It is preferred that the actual physical characteristic of the
finished product 28 be related to the physical characteristics that
are chosen in order to monitor the quality of the web substrate 24
and the structure of the parent roll 22. Typical physical
characteristics of the finished product 28 can include caliper,
machine direction stretch, cross-machine direction stretch,
in-wound tension, compressive modulus, radial pressure, machine
direction modulus, cross-machine direction modulus, cross-machine
direction width, sheet length, roll firmness, roll compressibility,
roll diameter, converted roll hardness, and combinations thereof.
By way of example, a coordination of the physical characteristics
could include web substrate 24 machine direction stretch, parent
roll 22 in-wound tension, and finished product 28 sheet length.
Another exemplary, but non-limiting, set of coordinating parameters
could include web substrate 24 caliper, parent roll 22 hardness and
finished product 28 roll compressibility.

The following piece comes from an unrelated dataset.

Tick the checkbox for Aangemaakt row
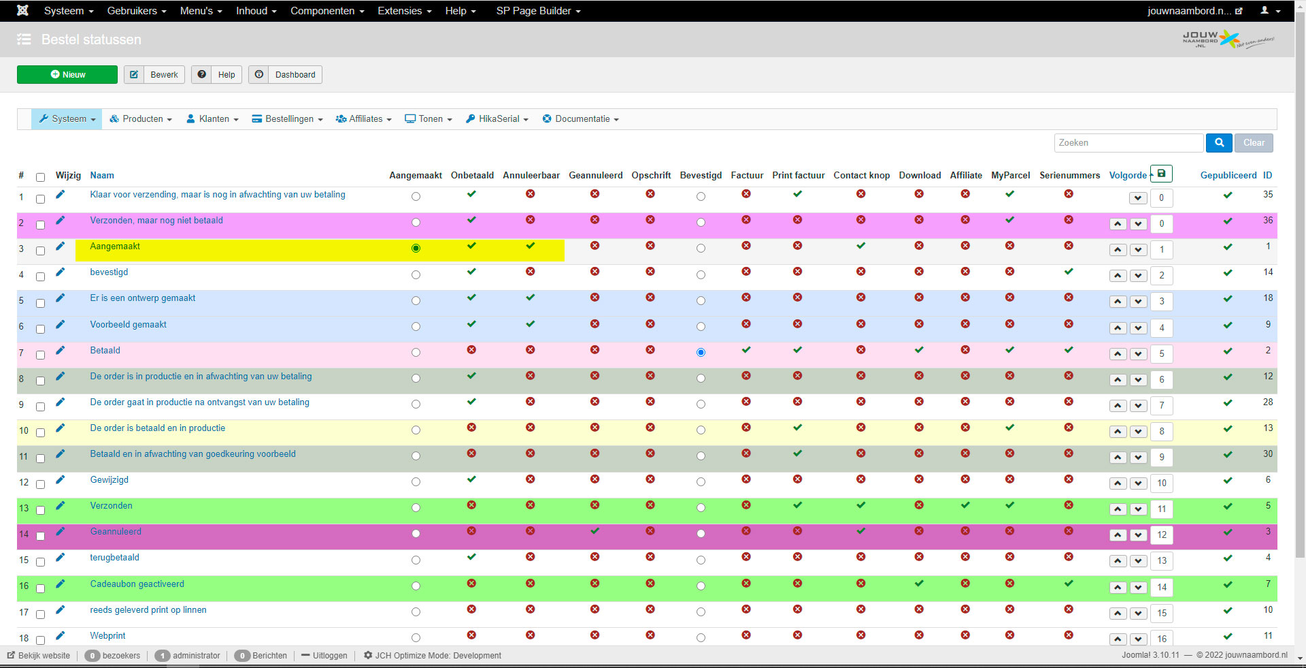 pyautogui.click(x=41, y=251)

Once the physical characteristics to be monitored are selected, the
process of coordinating the primary adjustments to achieve the
target monitored variables can be implemented. The first physical
variable associated with the web substrate 24 that forms the parent
roll 22 (i.e., caliper, machine direction stretch, cross-machine
direction stretch, compressive modulus, machine direction modulus,
cross-machine direction modulus, cross-machine direction width, and
the like) is measured and/or monitored most frequently and is
primarily associated with the first physical characteristic of the
finished product 28 (i.e., sheet length, roll firmness, roll
compressibility, roll diameter and converted roll hardness). The
second physical variable associated with the structure of the
parent roll 22 (parent roll 22 hardness, parent roll 22 density,
in-wound tension, radial pressure, and the like) is measured and/or
monitored less frequently, since it will not likely undergo
significant changes and will be preferable, and most likely
intentionally, adjusted less often.
The measured first physical characteristic of the web substrate 24
forming parent roll 22 and the desired first physical
characteristic web substrate 24 forming parent roll 22 (i.e.,
caliper, machine direction stretch, cross-machine direction
stretch, compressive modulus, machine direction modulus,
cross-machine direction modulus, cross-machine direction width, and
the like) are then compared. It should be readily realized that
comparative data from at least two points throughout the parent
roll 22 should be determined. The comparison of the measured first
physical characteristic and the desired first physical
characteristic of web substrate 24 forming parent roll 22 may be
accomplished by manual or processor based algorithms that collect
desired data from the appropriate sensors or lab test procedures,
or by any other means known to those of skill in the art.
The comparison of the actual first physical characteristic and the
desired first physical characteristic of web substrate 24 forming
parent roll 22 provides a determined value. This determined value
is then used to adjust the calendering system 12 load profile.
Adjustments to the calender system 12 load profile can be provided
through a calendering system 12 loading algorithm based on the
parent roll 22 diameter and target incoming caliper to the
calendering system 12. By way of non-limiting example, if caliper
is chosen as the first physical characteristic to be monitored, the
desired caliper throughout the parent roll 22 should be determined
and then compared to the actual caliper measured in at least two
different convolutions of the parent roll 22. Measurements taken at
the outer convolutions of parent roll 22 can be taken immediately
upon completion of the winding of parent roll 22. Measurements at
points within the parent roll 22 can be best obtained at the time
that portion of parent roll 22 is converted to finished product 28.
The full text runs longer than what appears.